## To be done
Copy the film description between "El fin de la noche (End" and "Enrique Santos Discépolo.", inclusive, substituting "nonaligned" for "neutral".

## Provided text
- Directed by: Alberto de Zavalía
- Written by: Carlos Aden Hugo MacDougall
- Produced by: Francisco Cárdenas
- Starring: Libertad Lamarque
- Cinematography: Vicente Cosentino
- Edited by: Oscar Carchano
- Music by: Paul Misraki
- Production company: Estudios San Miguel
- Distributed by: Distribuidora Panamericana
- Release date: 1 November 1944;
- Running time: 94 minutes
- Country: Argentina
- Language: Spanish

= El fin de la noche =

El fin de la noche (End of the Night) is a 1944 Argentine film of the classical era of Argentine cinema. It is notable for being an anti-Nazi film made in neutral Argentina during World War II and set in occupied France. Shot from August to November 1943 in Cordoba Province, its release was put on hold for more than a year, pending authorization by the pro-Axis military government of that time. The film is also remembered in Argentina for Libertad Lamarque's performance of the tango Uno, composed by Mariano Mores and Enrique Santos Discépolo.

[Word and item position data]

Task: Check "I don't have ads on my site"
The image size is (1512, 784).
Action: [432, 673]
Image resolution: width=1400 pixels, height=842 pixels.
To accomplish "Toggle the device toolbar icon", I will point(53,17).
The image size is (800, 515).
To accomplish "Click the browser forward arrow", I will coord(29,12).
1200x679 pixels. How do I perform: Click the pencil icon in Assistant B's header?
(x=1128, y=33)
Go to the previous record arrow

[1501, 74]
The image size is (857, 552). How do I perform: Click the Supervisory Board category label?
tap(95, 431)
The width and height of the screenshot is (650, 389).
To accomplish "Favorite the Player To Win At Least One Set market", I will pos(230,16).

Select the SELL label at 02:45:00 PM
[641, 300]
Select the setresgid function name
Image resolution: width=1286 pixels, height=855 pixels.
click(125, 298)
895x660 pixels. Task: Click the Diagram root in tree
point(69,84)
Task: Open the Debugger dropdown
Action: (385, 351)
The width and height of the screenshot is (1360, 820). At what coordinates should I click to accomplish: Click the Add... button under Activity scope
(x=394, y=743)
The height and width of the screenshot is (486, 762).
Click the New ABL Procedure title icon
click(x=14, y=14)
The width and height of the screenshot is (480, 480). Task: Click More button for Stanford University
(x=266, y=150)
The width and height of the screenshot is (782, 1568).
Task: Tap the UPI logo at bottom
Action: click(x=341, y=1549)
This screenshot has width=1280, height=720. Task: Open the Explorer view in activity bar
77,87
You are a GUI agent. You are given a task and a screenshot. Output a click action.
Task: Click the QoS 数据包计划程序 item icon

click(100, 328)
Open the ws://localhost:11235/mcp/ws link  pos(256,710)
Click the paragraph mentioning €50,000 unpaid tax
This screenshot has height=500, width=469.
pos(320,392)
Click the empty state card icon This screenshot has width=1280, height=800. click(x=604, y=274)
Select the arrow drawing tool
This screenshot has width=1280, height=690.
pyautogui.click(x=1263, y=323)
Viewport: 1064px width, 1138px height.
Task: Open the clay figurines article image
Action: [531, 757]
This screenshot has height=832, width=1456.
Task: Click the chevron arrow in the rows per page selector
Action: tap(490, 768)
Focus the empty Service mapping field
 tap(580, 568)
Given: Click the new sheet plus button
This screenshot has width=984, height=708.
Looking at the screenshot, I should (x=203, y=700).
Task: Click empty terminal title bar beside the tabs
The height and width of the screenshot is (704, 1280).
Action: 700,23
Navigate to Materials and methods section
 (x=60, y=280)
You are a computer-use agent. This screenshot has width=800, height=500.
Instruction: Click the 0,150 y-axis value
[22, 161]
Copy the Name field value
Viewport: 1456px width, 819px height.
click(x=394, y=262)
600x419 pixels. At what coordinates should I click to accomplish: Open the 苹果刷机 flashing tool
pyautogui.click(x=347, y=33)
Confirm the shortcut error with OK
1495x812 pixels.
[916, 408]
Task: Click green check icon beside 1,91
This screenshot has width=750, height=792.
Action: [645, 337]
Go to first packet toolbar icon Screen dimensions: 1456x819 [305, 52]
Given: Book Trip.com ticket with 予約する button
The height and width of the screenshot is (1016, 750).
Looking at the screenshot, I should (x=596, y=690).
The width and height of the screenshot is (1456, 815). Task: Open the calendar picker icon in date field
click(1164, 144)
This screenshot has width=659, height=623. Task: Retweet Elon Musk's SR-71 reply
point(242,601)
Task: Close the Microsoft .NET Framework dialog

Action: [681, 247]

## Task response
El fin de la noche (End of the Night) is a 1944 Argentine film of the classical era of Argentine cinema. It is notable for being an anti-Nazi film made in nonaligned Argentina during World War II and set in occupied France. Shot from August to November 1943 in Cordoba Province, its release was put on hold for more than a year, pending authorization by the pro-Axis military government of that time. The film is also remembered in Argentina for Libertad Lamarque's performance of the tango Uno, composed by Mariano Mores and Enrique Santos Discépolo.